I suspect I see a lot more load on my boxes than most of you. At peak, I can have 100s of users connecting through at a single instance. And the box works just fine with that load. The pfSense death happens for apparently no reason, and is not generally associated with load. Which is why I liked the idea of a 'bad client' basically beating the hell outta the server until it dies.
-
Just a thought.
You said:
Well, there isn't much I can do to limit the users
but you really 'nag' them with this:
I use the DNS forwarding functionality to limit what they have access to after they connect.
What I make of it:
The users device knows it is connected (there is a DNS server, a gateway) : the link seems up.
But may DNS requests will not receive a reply - or a wrong reply.
What does the 'app' doing with this situation ?? A request to resolve i.e. facebook.com will yield many retries because it 'won't work'.So: use tcpdump incoming port 53 - protocol UDP and TCP to see if your DNS resolver get swamped …

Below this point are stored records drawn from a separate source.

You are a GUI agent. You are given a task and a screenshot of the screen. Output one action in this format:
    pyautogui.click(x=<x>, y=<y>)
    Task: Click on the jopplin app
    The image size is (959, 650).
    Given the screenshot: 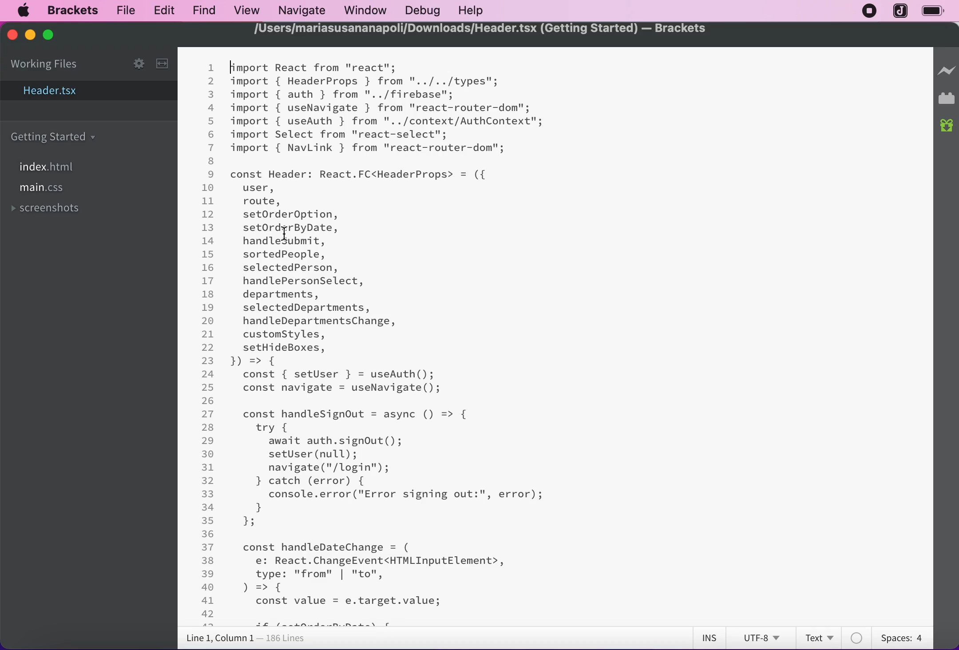 What is the action you would take?
    pyautogui.click(x=901, y=12)
    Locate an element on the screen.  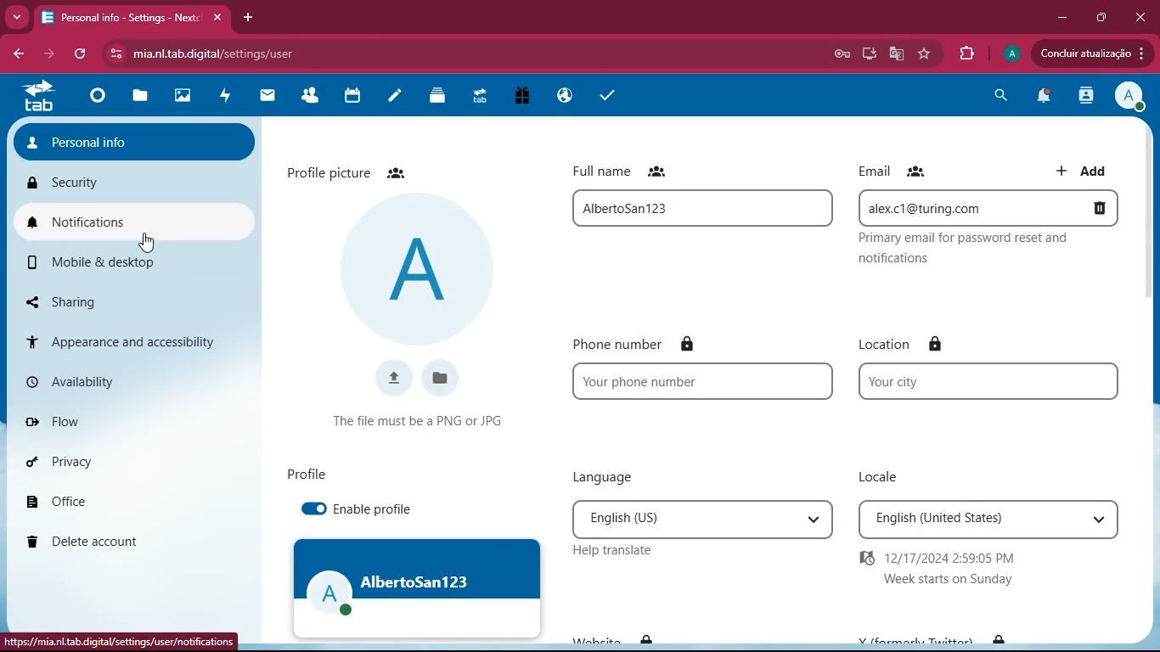
English (United States) is located at coordinates (1000, 519).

=> This is just an idea ....
-
This is fun. Another zone, different from the last time, died. And this is in the syslog:
Nov 1 10:58:17 lighttpd[34493]: (connections.c.305) SSL: 1 error:1408A0C1:SSL routines:SSL3_GET_CLIENT_HELLO:no shared cipher
Nov 1 10:58:17 lighttpd[34493]: (connections.c.305) SSL: 1 error:1408A10B:SSL routines:SSL3_GET_CLIENT_HELLO:wrong version number
Nov 1 11:08:19 lighttpd[34493]: (connections.c.305) SSL: 1 error:1408A0C1:SSL routines:SSL3_GET_CLIENT_HELLO:no shared cipher
Nov 1 11:08:19 lighttpd[34493]: (connections.c.305) SSL: 1 error:1408A10B:SSL routines:SSL3_GET_CLIENT_HELLO:wrong version number
Nov 1 11:18:21 lighttpd[34493]: (connections.c.305) SSL: 1 error:1408A0C1:SSL routines:SSL3_GET_CLIENT_HELLO:no shared cipher
Nov 1 11:18:21 lighttpd[34493]: (connections.c.305) SSL: 1 error:1408A10B:SSL routines:SSL3_GET_CLIENT_HELLO:wrong version number
Nov 1 11:28:23 lighttpd[34493]: (connections.c.305) SSL: 1 error:1408A0C1:SSL routines:SSL3_GET_CLIENT_HELLO:no shared cipher
Nov 1 11:28:23 lighttpd[34493]: (connections.c.305) SSL: 1 error:1408A10B:SSL routines:SSL3_GET_CLIENT_HELLO:wrong version number
Nov 1 11:38:25 lighttpd[34493]: (connections.c.305) SSL: 1 error:1408A0C1:SSL routines:SSL3_GET_CLIENT_HELLO:no shared cipher
Nov 1 11:38:25 lighttpd[34493]: (connections.c.305) SSL: 1 error:1408A10B:SSL routines:SSL3_GET_CLIENT_HELLO:wrong version number
Nov 1 11:48:27 lighttpd[34493]: (connections.c.305) SSL: 1 error:1408A0C1:SSL routines:SSL3_GET_CLIENT_HELLO:no shared cipher
Nov 1 11:48:27 lighttpd[34493]: (connections.c.305) SSL: 1 error:1408A10B:SSL routines:SSL3_GET_CLIENT_HELLO:wrong version number
Nov 1 11:51:04 lighttpd[34493]: (connections.c.305) SSL: 1 error:1407609C:SSL routines:SSL23_GET_CLIENT_HELLO:http request
Nov 1 11:54:23 lighttpd[34493]: (connections.c.305) SSL: 1 error:1407609C:SSL routines:SSL23_GET_CLIENT_HELLO:http request
Nov 1 11:58:29 lighttpd[34493]: (connections.c.305) SSL: 1 error:1408A0C1:SSL routines:SSL3_GET_CLIENT_HELLO:no shared cipher
Nov 1 11:58:29 lighttpd[34493]: (connections.c.305) SSL: 1 error:1408A10B:SSL routines:SSL3_GET_CLIENT_HELLO:wrong version number
Nov 1 12:02:27 lighttpd[34493]: (connections.c.305) SSL: 1 error:1407609C:SSL routines:SSL23_GET_CLIENT_HELLO:http request
Nov 1 12:05:33 lighttpd[34493]: (connections.c.305) SSL: 1 error:1407609C:SSL routines:SSL23_GET_CLIENT_HELLO:http request
Nov 1 12:08:31 lighttpd[34493]: (connections.c.305) SSL: 1 error:1408A0C1:SSL routines:SSL3_GET_CLIENT_HELLO:no shared cipher
Nov 1 12:08:31 lighttpd[34493]: (connections.c.305) SSL: 1 error:1408A10B:SSL routines:SSL3_GET_CLIENT_HELLO:wrong version number -
Probably a client connection to a '443' (https) not using a https 'talk'.